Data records
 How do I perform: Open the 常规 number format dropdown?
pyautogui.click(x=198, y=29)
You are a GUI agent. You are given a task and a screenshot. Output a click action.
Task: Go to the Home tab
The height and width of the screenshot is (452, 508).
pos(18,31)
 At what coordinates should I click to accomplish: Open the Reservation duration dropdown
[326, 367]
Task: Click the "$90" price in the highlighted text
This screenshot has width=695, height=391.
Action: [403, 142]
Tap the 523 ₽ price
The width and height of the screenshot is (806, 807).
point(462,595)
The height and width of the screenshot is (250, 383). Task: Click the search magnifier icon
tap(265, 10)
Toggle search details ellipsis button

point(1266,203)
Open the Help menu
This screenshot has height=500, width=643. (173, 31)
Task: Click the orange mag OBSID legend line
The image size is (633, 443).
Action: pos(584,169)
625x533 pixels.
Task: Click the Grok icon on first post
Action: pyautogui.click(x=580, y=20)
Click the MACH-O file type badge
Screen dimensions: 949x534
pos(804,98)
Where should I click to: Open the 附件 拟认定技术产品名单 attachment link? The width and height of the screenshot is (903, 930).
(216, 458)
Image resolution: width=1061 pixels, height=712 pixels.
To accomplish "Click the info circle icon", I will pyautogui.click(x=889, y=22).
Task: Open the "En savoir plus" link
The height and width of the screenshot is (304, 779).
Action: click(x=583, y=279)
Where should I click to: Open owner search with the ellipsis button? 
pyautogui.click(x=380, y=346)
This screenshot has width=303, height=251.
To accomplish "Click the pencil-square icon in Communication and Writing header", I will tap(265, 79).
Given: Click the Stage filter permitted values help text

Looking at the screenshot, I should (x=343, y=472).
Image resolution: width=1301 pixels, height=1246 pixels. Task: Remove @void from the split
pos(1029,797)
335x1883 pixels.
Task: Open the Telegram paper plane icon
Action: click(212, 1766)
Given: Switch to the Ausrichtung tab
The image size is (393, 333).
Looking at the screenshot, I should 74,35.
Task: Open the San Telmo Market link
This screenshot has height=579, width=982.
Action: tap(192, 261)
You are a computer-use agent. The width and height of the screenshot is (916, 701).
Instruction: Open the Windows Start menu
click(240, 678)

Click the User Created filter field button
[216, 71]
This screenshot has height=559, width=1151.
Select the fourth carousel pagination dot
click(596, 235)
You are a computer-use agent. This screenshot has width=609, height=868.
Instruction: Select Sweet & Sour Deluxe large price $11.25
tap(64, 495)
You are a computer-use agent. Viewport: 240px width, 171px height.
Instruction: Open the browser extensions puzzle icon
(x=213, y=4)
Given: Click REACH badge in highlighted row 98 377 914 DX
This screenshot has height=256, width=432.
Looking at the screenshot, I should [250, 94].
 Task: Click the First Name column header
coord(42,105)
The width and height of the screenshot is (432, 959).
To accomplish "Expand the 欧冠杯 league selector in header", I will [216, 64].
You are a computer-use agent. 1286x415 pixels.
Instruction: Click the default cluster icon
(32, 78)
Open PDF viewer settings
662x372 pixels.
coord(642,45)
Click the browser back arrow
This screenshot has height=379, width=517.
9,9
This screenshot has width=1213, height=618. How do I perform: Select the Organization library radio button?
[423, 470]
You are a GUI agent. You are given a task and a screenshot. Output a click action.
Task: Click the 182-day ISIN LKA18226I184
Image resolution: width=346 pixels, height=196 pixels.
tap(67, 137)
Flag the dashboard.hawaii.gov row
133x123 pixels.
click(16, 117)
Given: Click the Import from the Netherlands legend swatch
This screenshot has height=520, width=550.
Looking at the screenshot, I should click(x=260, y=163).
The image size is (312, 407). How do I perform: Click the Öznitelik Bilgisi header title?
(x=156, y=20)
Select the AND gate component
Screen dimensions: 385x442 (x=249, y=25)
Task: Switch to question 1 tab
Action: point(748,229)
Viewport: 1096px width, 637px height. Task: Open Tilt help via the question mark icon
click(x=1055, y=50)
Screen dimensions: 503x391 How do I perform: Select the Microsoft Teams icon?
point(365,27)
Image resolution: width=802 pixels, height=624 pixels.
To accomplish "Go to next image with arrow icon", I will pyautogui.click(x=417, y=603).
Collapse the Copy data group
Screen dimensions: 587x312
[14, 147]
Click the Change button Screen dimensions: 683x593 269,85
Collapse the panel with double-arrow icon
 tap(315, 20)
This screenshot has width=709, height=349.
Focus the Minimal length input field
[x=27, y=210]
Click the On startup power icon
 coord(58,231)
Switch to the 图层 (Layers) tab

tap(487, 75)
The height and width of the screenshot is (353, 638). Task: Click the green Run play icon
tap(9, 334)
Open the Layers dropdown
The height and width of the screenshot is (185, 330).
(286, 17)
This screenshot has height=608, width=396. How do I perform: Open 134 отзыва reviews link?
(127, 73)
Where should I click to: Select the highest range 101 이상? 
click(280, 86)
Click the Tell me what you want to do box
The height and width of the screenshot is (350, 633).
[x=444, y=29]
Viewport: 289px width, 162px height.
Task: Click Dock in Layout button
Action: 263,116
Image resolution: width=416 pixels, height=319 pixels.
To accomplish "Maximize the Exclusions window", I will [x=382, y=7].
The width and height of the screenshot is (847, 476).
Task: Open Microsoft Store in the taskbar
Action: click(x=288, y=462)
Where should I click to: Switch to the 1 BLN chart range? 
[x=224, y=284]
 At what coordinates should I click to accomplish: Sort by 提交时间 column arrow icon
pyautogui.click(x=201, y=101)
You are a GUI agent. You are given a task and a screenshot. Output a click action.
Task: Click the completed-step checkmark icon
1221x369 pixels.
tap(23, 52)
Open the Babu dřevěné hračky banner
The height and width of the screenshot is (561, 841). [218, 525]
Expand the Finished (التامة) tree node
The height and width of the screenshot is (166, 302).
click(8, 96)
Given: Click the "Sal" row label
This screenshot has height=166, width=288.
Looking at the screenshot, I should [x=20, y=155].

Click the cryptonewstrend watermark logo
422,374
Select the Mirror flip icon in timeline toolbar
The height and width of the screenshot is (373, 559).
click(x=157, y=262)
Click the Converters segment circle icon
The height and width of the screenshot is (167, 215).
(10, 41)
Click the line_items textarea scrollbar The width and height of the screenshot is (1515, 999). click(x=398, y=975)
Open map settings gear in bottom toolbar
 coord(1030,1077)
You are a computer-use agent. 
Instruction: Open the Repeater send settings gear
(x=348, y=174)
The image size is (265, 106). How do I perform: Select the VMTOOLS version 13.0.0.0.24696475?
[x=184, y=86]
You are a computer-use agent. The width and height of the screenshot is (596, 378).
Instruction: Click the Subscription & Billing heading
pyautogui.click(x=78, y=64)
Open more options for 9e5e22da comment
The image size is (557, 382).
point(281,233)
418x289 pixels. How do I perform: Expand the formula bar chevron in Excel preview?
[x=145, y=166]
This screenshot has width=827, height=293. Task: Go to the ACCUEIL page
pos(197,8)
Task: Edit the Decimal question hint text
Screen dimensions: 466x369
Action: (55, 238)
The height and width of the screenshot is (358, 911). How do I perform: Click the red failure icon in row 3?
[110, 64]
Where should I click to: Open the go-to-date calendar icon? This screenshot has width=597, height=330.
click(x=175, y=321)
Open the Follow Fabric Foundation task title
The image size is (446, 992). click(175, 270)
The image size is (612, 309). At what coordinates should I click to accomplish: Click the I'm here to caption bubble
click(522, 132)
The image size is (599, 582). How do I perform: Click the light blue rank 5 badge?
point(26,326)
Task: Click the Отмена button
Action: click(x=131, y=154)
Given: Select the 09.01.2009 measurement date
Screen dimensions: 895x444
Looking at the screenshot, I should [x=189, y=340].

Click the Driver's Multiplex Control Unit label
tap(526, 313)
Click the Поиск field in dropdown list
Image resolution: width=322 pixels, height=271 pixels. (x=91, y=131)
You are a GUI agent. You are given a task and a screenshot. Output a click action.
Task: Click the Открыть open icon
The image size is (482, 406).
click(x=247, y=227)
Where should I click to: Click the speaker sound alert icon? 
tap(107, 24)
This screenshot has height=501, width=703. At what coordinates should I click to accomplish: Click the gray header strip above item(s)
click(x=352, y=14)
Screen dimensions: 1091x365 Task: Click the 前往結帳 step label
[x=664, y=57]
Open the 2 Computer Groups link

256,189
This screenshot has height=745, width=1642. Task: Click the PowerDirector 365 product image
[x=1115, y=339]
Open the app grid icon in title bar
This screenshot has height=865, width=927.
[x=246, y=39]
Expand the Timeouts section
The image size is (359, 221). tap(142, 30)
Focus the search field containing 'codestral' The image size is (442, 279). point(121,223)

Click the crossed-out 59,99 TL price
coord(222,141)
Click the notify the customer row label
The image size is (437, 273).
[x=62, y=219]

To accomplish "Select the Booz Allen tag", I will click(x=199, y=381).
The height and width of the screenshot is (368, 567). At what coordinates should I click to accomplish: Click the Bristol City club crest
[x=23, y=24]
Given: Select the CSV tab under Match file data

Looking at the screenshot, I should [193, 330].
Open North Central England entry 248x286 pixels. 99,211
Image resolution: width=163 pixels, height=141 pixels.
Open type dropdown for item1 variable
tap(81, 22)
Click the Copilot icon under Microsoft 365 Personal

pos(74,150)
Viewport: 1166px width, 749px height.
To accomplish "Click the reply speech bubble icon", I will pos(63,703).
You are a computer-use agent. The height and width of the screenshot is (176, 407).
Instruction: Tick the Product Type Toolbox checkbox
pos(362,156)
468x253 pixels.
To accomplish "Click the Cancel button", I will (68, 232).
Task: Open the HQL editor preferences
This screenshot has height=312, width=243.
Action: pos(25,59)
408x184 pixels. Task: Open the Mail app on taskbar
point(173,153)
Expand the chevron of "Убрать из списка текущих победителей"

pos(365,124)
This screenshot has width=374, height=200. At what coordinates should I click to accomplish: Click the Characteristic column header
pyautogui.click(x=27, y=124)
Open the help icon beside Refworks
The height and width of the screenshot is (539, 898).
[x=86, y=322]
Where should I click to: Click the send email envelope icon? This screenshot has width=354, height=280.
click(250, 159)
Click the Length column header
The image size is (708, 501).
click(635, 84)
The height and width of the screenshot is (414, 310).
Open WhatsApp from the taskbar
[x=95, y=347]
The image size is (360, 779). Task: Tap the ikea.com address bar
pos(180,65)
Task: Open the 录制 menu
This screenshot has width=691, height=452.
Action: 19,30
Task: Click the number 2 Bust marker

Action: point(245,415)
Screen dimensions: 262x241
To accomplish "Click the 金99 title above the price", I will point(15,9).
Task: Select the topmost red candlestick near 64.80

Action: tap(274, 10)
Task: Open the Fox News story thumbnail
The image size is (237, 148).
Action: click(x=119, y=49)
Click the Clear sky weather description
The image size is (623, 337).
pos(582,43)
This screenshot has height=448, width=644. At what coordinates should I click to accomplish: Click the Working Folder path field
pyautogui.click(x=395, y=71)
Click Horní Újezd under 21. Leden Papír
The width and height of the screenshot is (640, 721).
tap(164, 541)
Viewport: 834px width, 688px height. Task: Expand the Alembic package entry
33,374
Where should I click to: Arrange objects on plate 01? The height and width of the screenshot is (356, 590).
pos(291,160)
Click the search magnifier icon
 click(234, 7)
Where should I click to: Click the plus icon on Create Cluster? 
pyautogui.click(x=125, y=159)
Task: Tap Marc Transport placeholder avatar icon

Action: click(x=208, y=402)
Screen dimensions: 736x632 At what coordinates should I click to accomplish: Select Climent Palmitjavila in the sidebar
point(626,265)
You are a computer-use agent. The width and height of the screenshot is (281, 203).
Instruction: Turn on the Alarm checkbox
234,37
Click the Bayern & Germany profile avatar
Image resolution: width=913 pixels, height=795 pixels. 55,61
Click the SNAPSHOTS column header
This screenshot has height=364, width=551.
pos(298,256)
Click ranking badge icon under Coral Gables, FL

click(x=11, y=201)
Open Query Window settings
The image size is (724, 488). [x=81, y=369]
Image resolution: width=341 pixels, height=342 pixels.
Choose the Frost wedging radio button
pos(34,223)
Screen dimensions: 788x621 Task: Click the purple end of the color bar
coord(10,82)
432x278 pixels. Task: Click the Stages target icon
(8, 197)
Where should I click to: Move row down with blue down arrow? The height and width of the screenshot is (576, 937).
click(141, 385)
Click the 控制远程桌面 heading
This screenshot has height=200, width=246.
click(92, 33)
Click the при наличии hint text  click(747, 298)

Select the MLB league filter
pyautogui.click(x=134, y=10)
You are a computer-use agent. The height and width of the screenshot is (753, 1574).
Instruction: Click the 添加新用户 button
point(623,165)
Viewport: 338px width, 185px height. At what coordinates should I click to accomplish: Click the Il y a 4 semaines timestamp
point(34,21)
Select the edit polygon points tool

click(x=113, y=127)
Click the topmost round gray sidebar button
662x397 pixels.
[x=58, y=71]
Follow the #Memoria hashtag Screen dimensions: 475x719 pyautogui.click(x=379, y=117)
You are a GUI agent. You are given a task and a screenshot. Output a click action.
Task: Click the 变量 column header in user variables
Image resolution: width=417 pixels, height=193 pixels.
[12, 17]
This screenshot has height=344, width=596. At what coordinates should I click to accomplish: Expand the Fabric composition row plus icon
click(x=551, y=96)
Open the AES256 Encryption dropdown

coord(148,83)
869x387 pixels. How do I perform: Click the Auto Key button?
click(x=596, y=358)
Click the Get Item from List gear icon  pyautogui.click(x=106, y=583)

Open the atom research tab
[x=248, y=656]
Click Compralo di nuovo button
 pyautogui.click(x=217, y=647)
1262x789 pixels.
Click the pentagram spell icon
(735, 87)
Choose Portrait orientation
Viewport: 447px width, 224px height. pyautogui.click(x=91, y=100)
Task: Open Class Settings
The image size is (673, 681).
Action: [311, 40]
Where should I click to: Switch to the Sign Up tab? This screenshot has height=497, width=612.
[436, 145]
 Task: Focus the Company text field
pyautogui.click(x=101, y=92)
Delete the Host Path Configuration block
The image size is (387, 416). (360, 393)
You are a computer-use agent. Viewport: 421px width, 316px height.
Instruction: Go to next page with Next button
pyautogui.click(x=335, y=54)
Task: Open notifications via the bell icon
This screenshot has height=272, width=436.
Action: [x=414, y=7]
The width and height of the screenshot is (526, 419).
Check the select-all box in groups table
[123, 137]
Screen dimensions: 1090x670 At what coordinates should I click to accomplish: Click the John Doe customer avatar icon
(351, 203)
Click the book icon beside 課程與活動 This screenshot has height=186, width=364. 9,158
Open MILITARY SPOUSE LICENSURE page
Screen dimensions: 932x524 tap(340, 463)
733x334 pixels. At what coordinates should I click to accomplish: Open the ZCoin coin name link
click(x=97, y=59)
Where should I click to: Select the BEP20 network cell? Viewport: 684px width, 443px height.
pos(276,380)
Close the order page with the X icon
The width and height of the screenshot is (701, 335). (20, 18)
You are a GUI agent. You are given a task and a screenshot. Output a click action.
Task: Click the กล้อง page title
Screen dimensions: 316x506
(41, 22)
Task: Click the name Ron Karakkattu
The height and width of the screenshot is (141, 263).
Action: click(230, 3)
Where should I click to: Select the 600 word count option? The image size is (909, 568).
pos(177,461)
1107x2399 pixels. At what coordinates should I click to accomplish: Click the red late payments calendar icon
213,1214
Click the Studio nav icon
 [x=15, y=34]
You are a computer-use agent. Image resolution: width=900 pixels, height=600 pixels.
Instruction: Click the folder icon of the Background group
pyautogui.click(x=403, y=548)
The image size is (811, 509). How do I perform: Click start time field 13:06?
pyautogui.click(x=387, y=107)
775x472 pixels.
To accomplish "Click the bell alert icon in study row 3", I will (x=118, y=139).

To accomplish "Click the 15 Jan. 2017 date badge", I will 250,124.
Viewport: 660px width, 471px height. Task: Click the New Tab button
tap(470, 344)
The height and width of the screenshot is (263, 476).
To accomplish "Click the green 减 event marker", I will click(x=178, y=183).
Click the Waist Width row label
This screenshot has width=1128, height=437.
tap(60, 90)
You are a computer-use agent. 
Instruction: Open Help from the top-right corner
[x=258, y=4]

**Assignment**
Print, from the entries above, the line with "Open MILITARY SPOUSE LICENSURE page", the line with "Task: Click the name Ron Karakkattu" and all lines between them, exactly and with nothing else.

**Expected answer**
Open MILITARY SPOUSE LICENSURE page
Screen dimensions: 932x524 tap(340, 463)
733x334 pixels. At what coordinates should I click to accomplish: Open the ZCoin coin name link
click(x=97, y=59)
Where should I click to: Select the BEP20 network cell? Viewport: 684px width, 443px height.
pos(276,380)
Close the order page with the X icon
The width and height of the screenshot is (701, 335). (20, 18)
You are a GUI agent. You are given a task and a screenshot. Output a click action.
Task: Click the กล้อง page title
Screen dimensions: 316x506
(41, 22)
Task: Click the name Ron Karakkattu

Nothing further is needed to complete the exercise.